Padding and crunch are essentially what will define your game in the memory of your players; will they remember falling asleep at their desks while playing, or the intense battles throughout? Will they have distinct memories of both? You, as a designer, get to make that decision. Padding is not something that game designers typically “market”, but it has a couple advantages; it’s cheap and it allows the players to recover. From a development and writing standpoint, padding has little going on. The challenges to players are minimal. The most recent Tomb Raider has zones where you can return to hunt and achieve maximum completion. In addition to giving players a chance to get more materials to craft upgrades with, it also lets them unwind from some of the very intense scenes in the game, being a well-utilized source of padding. Most of these scenes are identical to the normal play environments, and didn’t require any additional effort to create because elements of the padding were included within the combat-heavy crunch sections of the game, creating a synergistic relationship that enhanced both parts; the ability to explore and find stuff may have not taken precedence over the combat, but it showed the correct path through areas by tossing shiny things in front of the player.

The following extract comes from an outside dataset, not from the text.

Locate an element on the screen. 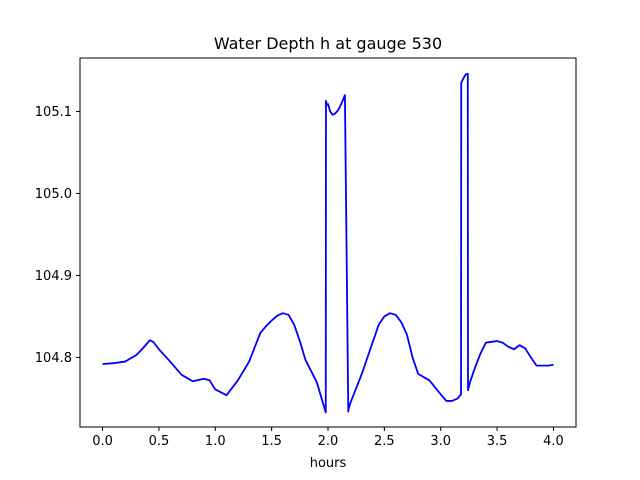  x-tick-label: 1.0 is located at coordinates (216, 442).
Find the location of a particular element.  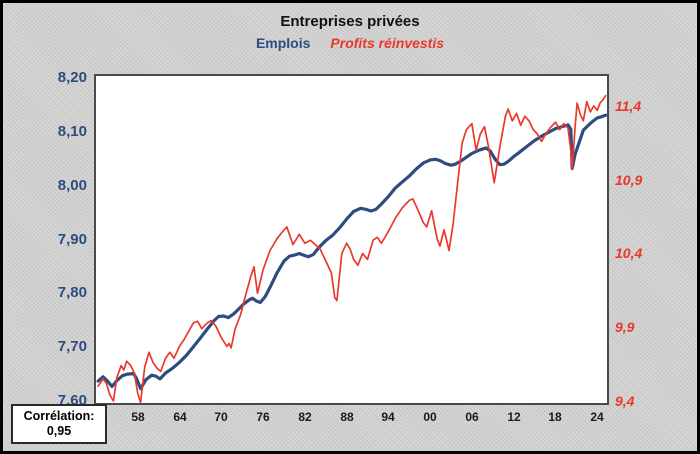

On the other hand, you have crunch. Crunch is difficult to create, because if you have too much of the same it will become padding; it requires creating engaging experiences and challenges for the player. The easiest way to do this is difficulty; a crushingly difficult boss fight will create a sense of anticipation and anxiety that the player then channels into a fight against their powerful foe, feeling triumphant upon victory. In addition, it’s where you risk running into mechanical breaks; the designers of Skyrim obviously didn’t want the final fight against Alduin to cause too much angst, because as it stood it was so easy that it hardly posed a threat and falls well into the “padding” category as far as gameplay experiences go, a piece of what was intended to be crunch that was over-analyzed and turned into one of the least satisfying experiences in a 100+ hour game that excelled at providing plenty of crunch. This concept is what motivated the concept of leveled environments, both in MMORPG’s but also in games like Oblivion, Fallout 3, or Skyrim, though these quickly turn into padding when viewed by a skeptical player; crunch is more than just difficulty, it should be accompanied by narrative meaning.